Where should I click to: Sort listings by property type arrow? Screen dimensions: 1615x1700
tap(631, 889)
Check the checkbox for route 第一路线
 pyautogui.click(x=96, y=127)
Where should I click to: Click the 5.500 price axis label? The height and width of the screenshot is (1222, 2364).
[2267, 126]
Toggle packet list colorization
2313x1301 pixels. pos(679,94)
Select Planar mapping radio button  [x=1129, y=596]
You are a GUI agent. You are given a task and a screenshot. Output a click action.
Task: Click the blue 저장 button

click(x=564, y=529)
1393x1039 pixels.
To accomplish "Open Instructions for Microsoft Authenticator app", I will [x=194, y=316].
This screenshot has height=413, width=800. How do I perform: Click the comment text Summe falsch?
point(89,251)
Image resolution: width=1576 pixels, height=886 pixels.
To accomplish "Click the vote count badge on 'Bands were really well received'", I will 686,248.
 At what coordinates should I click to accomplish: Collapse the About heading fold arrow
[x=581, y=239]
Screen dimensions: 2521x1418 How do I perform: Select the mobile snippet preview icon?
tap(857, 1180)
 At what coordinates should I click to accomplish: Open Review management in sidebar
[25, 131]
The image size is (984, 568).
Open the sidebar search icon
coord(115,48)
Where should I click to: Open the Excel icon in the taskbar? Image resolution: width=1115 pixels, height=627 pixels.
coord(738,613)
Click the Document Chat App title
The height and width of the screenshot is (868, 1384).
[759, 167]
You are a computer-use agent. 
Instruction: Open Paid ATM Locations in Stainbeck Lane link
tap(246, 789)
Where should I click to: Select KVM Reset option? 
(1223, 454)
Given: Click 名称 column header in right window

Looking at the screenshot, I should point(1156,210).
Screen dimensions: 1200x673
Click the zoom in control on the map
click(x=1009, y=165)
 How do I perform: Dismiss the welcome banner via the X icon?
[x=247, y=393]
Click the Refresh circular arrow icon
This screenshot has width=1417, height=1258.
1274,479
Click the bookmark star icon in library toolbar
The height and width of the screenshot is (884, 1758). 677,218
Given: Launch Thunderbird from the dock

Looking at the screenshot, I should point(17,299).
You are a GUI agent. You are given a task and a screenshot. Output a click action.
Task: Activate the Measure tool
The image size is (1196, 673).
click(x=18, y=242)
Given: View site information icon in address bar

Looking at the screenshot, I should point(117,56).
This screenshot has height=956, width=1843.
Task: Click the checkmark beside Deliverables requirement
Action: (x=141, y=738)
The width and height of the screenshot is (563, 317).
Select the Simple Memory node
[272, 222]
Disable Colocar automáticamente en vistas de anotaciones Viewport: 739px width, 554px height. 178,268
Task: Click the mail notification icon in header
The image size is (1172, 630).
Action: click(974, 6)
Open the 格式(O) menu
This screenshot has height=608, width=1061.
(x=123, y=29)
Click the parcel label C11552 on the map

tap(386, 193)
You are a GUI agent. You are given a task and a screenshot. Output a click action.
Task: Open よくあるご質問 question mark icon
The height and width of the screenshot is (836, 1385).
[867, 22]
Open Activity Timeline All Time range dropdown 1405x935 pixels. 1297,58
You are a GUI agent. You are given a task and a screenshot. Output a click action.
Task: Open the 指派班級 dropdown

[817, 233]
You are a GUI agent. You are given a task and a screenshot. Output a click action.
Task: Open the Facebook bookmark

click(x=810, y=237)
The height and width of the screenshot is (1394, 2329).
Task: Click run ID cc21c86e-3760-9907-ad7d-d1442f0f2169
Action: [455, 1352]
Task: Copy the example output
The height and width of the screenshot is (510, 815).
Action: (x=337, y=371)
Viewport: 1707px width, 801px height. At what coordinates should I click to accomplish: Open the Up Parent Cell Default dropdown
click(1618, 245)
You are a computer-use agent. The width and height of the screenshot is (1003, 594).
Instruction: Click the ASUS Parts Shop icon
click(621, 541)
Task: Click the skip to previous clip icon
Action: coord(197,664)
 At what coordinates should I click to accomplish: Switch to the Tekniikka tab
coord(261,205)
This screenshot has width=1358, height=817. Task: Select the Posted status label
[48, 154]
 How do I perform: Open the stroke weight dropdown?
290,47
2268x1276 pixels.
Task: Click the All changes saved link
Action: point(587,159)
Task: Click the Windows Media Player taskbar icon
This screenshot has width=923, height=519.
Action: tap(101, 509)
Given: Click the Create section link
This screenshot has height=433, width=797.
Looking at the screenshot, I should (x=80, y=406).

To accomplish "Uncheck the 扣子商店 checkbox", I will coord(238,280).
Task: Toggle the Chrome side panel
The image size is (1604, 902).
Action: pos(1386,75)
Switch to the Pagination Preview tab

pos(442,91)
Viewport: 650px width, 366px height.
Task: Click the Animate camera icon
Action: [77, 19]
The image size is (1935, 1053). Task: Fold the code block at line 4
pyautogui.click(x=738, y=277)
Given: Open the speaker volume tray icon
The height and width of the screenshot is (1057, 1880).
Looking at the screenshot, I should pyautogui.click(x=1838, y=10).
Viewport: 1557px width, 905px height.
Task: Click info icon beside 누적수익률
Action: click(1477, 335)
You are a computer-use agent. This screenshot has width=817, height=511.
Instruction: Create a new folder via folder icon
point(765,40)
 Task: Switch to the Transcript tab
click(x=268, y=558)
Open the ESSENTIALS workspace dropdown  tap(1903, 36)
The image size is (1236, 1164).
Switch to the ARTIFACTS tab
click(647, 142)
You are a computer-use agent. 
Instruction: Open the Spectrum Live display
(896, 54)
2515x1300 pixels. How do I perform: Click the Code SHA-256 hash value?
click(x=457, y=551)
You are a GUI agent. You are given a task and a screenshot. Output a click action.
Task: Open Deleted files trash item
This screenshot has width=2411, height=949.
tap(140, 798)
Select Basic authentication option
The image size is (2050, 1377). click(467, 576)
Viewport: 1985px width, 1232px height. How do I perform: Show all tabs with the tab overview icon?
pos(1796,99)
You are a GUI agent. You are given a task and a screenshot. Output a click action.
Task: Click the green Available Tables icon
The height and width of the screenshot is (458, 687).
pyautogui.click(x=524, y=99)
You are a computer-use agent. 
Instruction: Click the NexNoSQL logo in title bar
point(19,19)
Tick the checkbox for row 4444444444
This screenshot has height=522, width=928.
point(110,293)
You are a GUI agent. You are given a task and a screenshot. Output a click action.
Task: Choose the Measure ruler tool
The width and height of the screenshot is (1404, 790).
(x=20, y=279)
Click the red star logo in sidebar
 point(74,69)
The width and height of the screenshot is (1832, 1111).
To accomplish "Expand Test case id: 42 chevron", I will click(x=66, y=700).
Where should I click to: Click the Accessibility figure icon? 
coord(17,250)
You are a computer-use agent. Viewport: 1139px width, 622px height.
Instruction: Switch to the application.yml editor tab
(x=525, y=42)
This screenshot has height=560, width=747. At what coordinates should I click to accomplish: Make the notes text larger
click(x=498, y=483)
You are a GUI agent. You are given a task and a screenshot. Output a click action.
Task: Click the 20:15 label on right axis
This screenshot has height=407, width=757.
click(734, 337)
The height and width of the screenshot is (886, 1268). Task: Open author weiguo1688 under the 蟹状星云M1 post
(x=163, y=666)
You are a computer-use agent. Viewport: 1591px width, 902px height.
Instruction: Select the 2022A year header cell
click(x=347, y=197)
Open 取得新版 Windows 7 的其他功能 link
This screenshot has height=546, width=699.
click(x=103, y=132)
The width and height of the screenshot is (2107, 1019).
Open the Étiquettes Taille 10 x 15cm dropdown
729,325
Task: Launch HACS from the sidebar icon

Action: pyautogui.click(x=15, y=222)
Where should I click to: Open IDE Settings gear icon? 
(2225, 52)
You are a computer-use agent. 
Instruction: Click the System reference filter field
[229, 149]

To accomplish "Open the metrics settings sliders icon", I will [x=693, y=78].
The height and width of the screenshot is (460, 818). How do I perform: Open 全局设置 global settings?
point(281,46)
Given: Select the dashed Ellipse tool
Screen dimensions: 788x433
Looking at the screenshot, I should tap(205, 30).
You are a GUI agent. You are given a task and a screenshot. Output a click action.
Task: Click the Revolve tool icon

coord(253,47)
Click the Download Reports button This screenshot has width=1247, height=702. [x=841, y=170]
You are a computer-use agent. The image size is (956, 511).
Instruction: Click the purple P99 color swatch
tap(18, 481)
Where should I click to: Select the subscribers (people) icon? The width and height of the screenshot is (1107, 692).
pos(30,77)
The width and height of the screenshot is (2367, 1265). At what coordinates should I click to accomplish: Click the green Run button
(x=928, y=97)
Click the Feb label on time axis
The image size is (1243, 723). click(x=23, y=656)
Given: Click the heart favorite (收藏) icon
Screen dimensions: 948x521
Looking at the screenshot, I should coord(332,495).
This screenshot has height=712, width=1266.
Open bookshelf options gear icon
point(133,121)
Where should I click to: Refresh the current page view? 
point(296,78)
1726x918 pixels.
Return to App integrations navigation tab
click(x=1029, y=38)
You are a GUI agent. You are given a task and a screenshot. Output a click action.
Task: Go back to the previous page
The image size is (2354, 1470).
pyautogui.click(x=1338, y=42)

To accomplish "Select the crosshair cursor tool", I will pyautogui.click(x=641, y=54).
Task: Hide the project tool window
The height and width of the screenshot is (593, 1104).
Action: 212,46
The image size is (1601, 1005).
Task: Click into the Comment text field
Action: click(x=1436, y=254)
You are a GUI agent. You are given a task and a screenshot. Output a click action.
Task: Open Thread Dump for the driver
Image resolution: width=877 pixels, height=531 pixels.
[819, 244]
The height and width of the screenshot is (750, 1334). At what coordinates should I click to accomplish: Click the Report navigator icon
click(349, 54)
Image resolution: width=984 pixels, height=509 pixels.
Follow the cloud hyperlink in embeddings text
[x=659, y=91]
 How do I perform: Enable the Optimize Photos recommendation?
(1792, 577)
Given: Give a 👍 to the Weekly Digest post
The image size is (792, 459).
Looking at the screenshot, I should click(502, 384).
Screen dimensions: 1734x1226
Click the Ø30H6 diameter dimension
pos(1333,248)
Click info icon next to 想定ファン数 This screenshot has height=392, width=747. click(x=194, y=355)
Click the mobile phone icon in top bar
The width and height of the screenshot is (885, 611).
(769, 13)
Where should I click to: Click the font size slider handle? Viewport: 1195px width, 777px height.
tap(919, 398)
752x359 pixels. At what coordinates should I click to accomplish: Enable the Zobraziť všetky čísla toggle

━━━━━━━━━━━━━━━━━━━━━━━━━━━━━━

What the task requires – With "will" as the search string, filter the records and return each line that has it.

The completed task –
To accomplish "Open Instructions for Microsoft Authenticator app", I will [x=194, y=316].
To accomplish "Click the vote count badge on 'Bands were really well received'", I will 686,248.
To accomplish "Uncheck the 扣子商店 checkbox", I will coord(238,280).
To accomplish "Expand Test case id: 42 chevron", I will click(x=66, y=700).
To accomplish "Open the metrics settings sliders icon", I will [x=693, y=78].
To accomplish "Select the crosshair cursor tool", I will pyautogui.click(x=641, y=54).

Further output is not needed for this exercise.